*** INPUT RECORDS
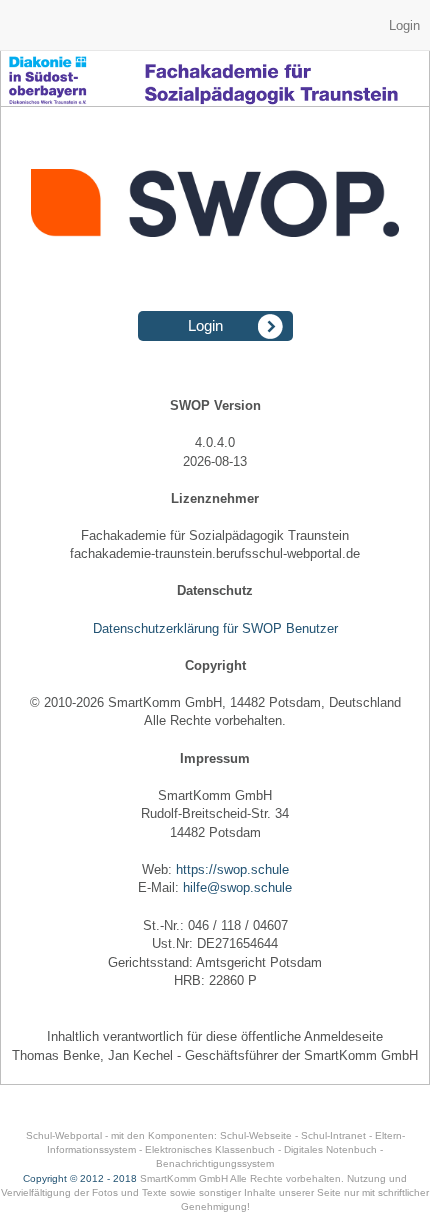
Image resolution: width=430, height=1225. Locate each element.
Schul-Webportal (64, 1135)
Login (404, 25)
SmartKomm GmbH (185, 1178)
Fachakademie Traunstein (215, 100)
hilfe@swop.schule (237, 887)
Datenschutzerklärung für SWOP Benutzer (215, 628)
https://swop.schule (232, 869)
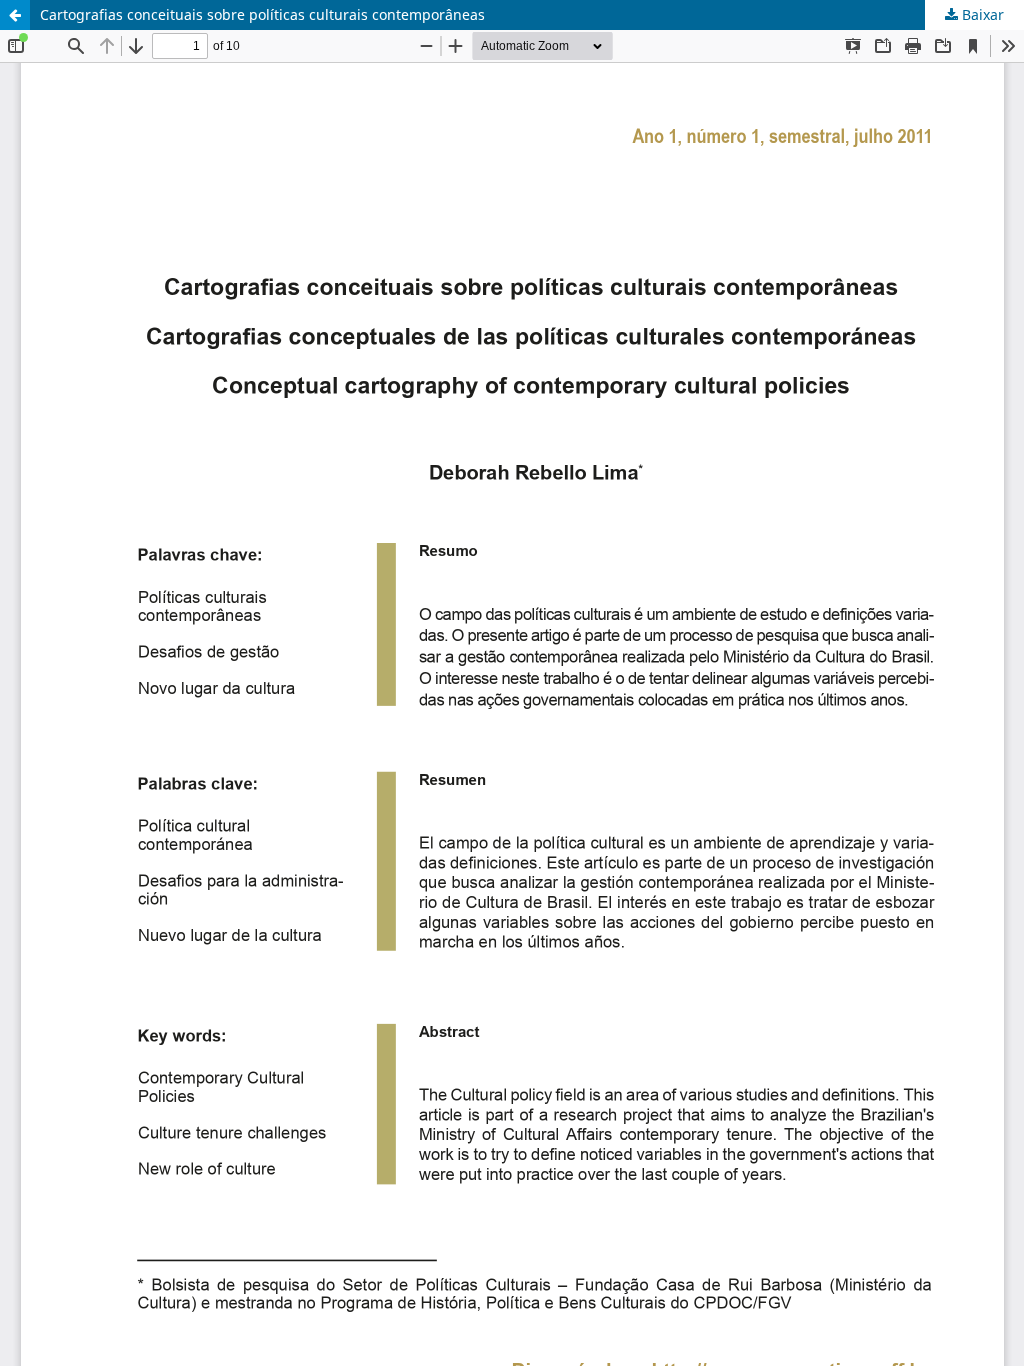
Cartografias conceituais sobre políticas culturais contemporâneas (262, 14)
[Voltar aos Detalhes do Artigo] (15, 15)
******
*** INPUT RECORDS
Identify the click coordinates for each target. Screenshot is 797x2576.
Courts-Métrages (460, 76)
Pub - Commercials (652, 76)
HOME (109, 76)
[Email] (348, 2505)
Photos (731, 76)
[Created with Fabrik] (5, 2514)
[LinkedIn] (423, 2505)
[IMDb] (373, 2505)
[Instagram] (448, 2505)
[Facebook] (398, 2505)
******
TO DO:
Return exactly, and only, the lines above starting at the line that contains "[Email] (348, 2505)" and ending at the line that contains "[Facebook] (398, 2505)".

EXERCISE SOLUTION:
[Email] (348, 2505)
Photos (731, 76)
[Created with Fabrik] (5, 2514)
[LinkedIn] (423, 2505)
[IMDb] (373, 2505)
[Instagram] (448, 2505)
[Facebook] (398, 2505)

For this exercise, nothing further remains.